= Given information =
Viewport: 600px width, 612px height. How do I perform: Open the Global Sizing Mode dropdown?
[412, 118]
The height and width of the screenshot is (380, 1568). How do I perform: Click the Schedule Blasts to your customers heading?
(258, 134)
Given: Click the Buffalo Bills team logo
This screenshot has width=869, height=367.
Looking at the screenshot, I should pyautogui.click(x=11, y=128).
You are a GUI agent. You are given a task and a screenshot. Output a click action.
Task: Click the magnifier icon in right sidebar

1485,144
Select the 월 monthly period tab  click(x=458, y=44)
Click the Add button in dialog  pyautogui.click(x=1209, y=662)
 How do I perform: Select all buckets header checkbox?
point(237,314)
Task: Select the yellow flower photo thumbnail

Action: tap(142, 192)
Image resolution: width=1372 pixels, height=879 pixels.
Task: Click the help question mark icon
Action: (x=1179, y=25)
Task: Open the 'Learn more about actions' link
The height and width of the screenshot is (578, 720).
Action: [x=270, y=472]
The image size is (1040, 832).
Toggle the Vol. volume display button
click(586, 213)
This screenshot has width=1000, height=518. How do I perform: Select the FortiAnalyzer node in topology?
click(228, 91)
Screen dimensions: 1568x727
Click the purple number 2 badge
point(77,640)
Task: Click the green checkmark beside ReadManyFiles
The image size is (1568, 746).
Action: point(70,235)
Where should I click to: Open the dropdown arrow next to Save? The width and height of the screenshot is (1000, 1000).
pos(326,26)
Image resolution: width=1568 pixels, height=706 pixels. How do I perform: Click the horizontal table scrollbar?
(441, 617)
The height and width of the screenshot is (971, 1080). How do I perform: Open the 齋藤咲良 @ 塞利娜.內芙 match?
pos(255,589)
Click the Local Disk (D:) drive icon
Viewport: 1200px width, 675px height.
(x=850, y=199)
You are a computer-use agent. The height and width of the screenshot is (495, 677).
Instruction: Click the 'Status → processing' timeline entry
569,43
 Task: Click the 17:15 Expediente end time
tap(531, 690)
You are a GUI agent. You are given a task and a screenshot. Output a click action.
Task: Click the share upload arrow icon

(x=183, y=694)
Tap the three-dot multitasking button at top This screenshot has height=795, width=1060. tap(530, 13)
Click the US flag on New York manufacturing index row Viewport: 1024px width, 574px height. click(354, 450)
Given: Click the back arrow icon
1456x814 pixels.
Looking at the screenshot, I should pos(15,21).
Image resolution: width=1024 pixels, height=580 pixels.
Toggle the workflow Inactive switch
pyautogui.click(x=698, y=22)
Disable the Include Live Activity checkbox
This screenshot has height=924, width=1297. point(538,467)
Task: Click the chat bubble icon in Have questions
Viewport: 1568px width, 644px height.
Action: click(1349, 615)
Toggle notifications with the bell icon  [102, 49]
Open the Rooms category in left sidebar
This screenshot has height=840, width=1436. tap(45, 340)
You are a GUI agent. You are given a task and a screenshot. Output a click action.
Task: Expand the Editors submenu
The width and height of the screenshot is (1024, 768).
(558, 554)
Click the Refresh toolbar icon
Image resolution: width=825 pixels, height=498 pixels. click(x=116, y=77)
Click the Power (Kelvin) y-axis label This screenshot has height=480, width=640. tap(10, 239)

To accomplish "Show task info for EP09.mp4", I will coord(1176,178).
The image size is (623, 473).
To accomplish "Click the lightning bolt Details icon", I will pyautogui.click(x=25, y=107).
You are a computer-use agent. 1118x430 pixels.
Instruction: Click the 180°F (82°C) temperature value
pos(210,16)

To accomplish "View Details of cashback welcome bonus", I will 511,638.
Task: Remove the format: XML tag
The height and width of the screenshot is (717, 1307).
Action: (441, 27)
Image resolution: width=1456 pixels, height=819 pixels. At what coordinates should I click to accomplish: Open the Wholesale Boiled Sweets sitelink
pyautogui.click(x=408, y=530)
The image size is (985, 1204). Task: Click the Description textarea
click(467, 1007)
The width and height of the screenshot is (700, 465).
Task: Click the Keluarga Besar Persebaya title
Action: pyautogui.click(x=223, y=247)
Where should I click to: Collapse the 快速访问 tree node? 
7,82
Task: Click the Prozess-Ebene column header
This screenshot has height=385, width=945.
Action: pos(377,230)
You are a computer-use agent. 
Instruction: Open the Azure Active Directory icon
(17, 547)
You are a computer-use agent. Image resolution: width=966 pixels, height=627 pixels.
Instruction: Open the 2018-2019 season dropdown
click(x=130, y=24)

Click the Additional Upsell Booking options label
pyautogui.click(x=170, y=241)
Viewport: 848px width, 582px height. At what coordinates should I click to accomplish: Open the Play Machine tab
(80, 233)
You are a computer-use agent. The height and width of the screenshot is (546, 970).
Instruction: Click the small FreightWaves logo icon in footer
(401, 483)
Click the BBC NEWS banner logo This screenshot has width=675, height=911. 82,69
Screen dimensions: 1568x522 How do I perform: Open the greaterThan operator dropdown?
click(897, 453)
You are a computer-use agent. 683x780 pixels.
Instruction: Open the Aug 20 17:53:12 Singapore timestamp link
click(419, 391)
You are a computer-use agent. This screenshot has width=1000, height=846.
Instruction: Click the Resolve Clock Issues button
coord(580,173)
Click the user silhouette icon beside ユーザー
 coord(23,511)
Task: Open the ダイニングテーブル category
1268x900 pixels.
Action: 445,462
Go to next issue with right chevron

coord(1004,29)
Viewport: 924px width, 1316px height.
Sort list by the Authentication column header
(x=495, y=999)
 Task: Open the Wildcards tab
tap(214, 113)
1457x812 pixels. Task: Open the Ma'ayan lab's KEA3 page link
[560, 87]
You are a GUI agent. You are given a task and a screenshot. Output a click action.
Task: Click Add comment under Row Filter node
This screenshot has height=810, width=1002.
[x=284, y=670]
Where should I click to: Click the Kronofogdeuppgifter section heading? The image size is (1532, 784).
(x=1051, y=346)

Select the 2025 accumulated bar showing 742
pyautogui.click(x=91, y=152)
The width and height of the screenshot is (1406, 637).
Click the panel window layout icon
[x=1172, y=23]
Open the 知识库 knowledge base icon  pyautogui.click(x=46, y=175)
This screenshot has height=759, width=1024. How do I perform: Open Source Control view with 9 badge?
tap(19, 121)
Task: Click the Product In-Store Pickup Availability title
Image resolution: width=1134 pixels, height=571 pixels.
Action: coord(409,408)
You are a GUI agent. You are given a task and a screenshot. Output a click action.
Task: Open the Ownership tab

= What you have to do =
Output these rows as a JSON list of strings, one string per line, omitting blank lines.

= In response =
[
  "Viewport: 600px width, 612px height. How do I perform: Open the Global Sizing Mode dropdown?",
  "[412, 118]",
  "The height and width of the screenshot is (380, 1568). How do I perform: Click the Schedule Blasts to your customers heading?",
  "(258, 134)",
  "Given: Click the Buffalo Bills team logo",
  "This screenshot has width=869, height=367.",
  "Looking at the screenshot, I should pyautogui.click(x=11, y=128).",
  "You are a GUI agent. You are given a task and a screenshot. Output a click action.",
  "Task: Click the magnifier icon in right sidebar",
  "1485,144",
  "Select the 월 monthly period tab  click(x=458, y=44)",
  "Click the Add button in dialog  pyautogui.click(x=1209, y=662)",
  " How do I perform: Select all buckets header checkbox?",
  "point(237,314)",
  "Task: Select the yellow flower photo thumbnail",
  "Action: tap(142, 192)",
  "Image resolution: width=1372 pixels, height=879 pixels.",
  "Task: Click the help question mark icon",
  "Action: (x=1179, y=25)",
  "Task: Open the 'Learn more about actions' link",
  "The height and width of the screenshot is (578, 720).",
  "Action: [x=270, y=472]",
  "The image size is (1040, 832).",
  "Toggle the Vol. volume display button",
  "click(586, 213)",
  "This screenshot has width=1000, height=518. How do I perform: Select the FortiAnalyzer node in topology?",
  "click(228, 91)",
  "Screen dimensions: 1568x727",
  "Click the purple number 2 badge",
  "point(77,640)",
  "Task: Click the green checkmark beside ReadManyFiles",
  "The image size is (1568, 746).",
  "Action: point(70,235)",
  "Where should I click to: Open the dropdown arrow next to Save? The width and height of the screenshot is (1000, 1000).",
  "pos(326,26)",
  "Image resolution: width=1568 pixels, height=706 pixels. How do I perform: Click the horizontal table scrollbar?",
  "(441, 617)",
  "The height and width of the screenshot is (971, 1080). How do I perform: Open the 齋藤咲良 @ 塞利娜.內芙 match?",
  "pos(255,589)",
  "Click the Local Disk (D:) drive icon",
  "Viewport: 1200px width, 675px height.",
  "(x=850, y=199)",
  "You are a computer-use agent. The height and width of the screenshot is (495, 677).",
  "Instruction: Click the 'Status → processing' timeline entry",
  "569,43",
  " Task: Click the 17:15 Expediente end time",
  "tap(531, 690)",
  "You are a GUI agent. You are given a task and a screenshot. Output a click action.",
  "Task: Click the share upload arrow icon",
  "(x=183, y=694)",
  "Tap the three-dot multitasking button at top This screenshot has height=795, width=1060. tap(530, 13)",
  "Click the US flag on New York manufacturing index row Viewport: 1024px width, 574px height. click(354, 450)",
  "Given: Click the back arrow icon",
  "1456x814 pixels.",
  "Looking at the screenshot, I should pos(15,21).",
  "Image resolution: width=1024 pixels, height=580 pixels.",
  "Toggle the workflow Inactive switch",
  "pyautogui.click(x=698, y=22)",
  "Disable the Include Live Activity checkbox",
  "This screenshot has height=924, width=1297. point(538,467)",
  "Task: Click the chat bubble icon in Have questions",
  "Viewport: 1568px width, 644px height.",
  "Action: click(1349, 615)",
  "Toggle notifications with the bell icon  [102, 49]",
  "Open the Rooms category in left sidebar",
  "This screenshot has height=840, width=1436. tap(45, 340)",
  "You are a GUI agent. You are given a task and a screenshot. Output a click action.",
  "Task: Expand the Editors submenu",
  "The width and height of the screenshot is (1024, 768).",
  "(558, 554)",
  "Click the Refresh toolbar icon",
  "Image resolution: width=825 pixels, height=498 pixels. click(x=116, y=77)",
  "Click the Power (Kelvin) y-axis label This screenshot has height=480, width=640. tap(10, 239)",
  "To accomplish \"Show task info for EP09.mp4\", I will coord(1176,178).",
  "The image size is (623, 473).",
  "To accomplish \"Click the lightning bolt Details icon\", I will pyautogui.click(x=25, y=107).",
  "You are a computer-use agent. 1118x430 pixels.",
  "Instruction: Click the 180°F (82°C) temperature value",
  "pos(210,16)",
  "To accomplish \"View Details of cashback welcome bonus\", I will 511,638.",
  "Task: Remove the format: XML tag",
  "The height and width of the screenshot is (717, 1307).",
  "Action: (441, 27)",
  "Image resolution: width=1456 pixels, height=819 pixels. At what coordinates should I click to accomplish: Open the Wholesale Boiled Sweets sitelink",
  "pyautogui.click(x=408, y=530)",
  "The image size is (985, 1204). Task: Click the Description textarea",
  "click(467, 1007)",
  "The width and height of the screenshot is (700, 465).",
  "Task: Click the Keluarga Besar Persebaya title",
  "Action: pyautogui.click(x=223, y=247)",
  "Where should I click to: Collapse the 快速访问 tree node? ",
  "7,82",
  "Task: Click the Prozess-Ebene column header",
  "This screenshot has height=385, width=945.",
  "Action: pos(377,230)",
  "You are a computer-use agent. ",
  "Instruction: Open the Azure Active Directory icon",
  "(17, 547)",
  "You are a computer-use agent. Image resolution: width=966 pixels, height=627 pixels.",
  "Instruction: Open the 2018-2019 season dropdown",
  "click(x=130, y=24)",
  "Click the Additional Upsell Booking options label",
  "pyautogui.click(x=170, y=241)",
  "Viewport: 848px width, 582px height. At what coordinates should I click to accomplish: Open the Play Machine tab",
  "(80, 233)",
  "You are a computer-use agent. The height and width of the screenshot is (546, 970).",
  "Instruction: Click the small FreightWaves logo icon in footer",
  "(401, 483)",
  "Click the BBC NEWS banner logo This screenshot has width=675, height=911. 82,69",
  "Screen dimensions: 1568x522 How do I perform: Open the greaterThan operator dropdown?",
  "click(897, 453)",
  "You are a computer-use agent. 683x780 pixels.",
  "Instruction: Open the Aug 20 17:53:12 Singapore timestamp link",
  "click(419, 391)",
  "You are a computer-use agent. This screenshot has width=1000, height=846.",
  "Instruction: Click the Resolve Clock Issues button",
  "coord(580,173)",
  "Click the user silhouette icon beside ユーザー",
  " coord(23,511)",
  "Task: Open the ダイニングテーブル category",
  "1268x900 pixels.",
  "Action: 445,462",
  "Go to next issue with right chevron",
  "coord(1004,29)",
  "Viewport: 924px width, 1316px height.",
  "Sort list by the Authentication column header",
  "(x=495, y=999)",
  " Task: Open the Wildcards tab",
  "tap(214, 113)",
  "1457x812 pixels. Task: Open the Ma'ayan lab's KEA3 page link",
  "[560, 87]",
  "You are a GUI agent. You are given a task and a screenshot. Output a click action.",
  "Task: Click Add comment under Row Filter node",
  "This screenshot has height=810, width=1002.",
  "[x=284, y=670]",
  "Where should I click to: Click the Kronofogdeuppgifter section heading? The image size is (1532, 784).",
  "(x=1051, y=346)",
  "Select the 2025 accumulated bar showing 742",
  "pyautogui.click(x=91, y=152)",
  "The width and height of the screenshot is (1406, 637).",
  "Click the panel window layout icon",
  "[x=1172, y=23]",
  "Open the 知识库 knowledge base icon  pyautogui.click(x=46, y=175)",
  "This screenshot has height=759, width=1024. How do I perform: Open Source Control view with 9 badge?",
  "tap(19, 121)",
  "Task: Click the Product In-Store Pickup Availability title",
  "Image resolution: width=1134 pixels, height=571 pixels.",
  "Action: coord(409,408)",
  "You are a GUI agent. You are given a task and a screenshot. Output a click action.",
  "Task: Open the Ownership tab"
]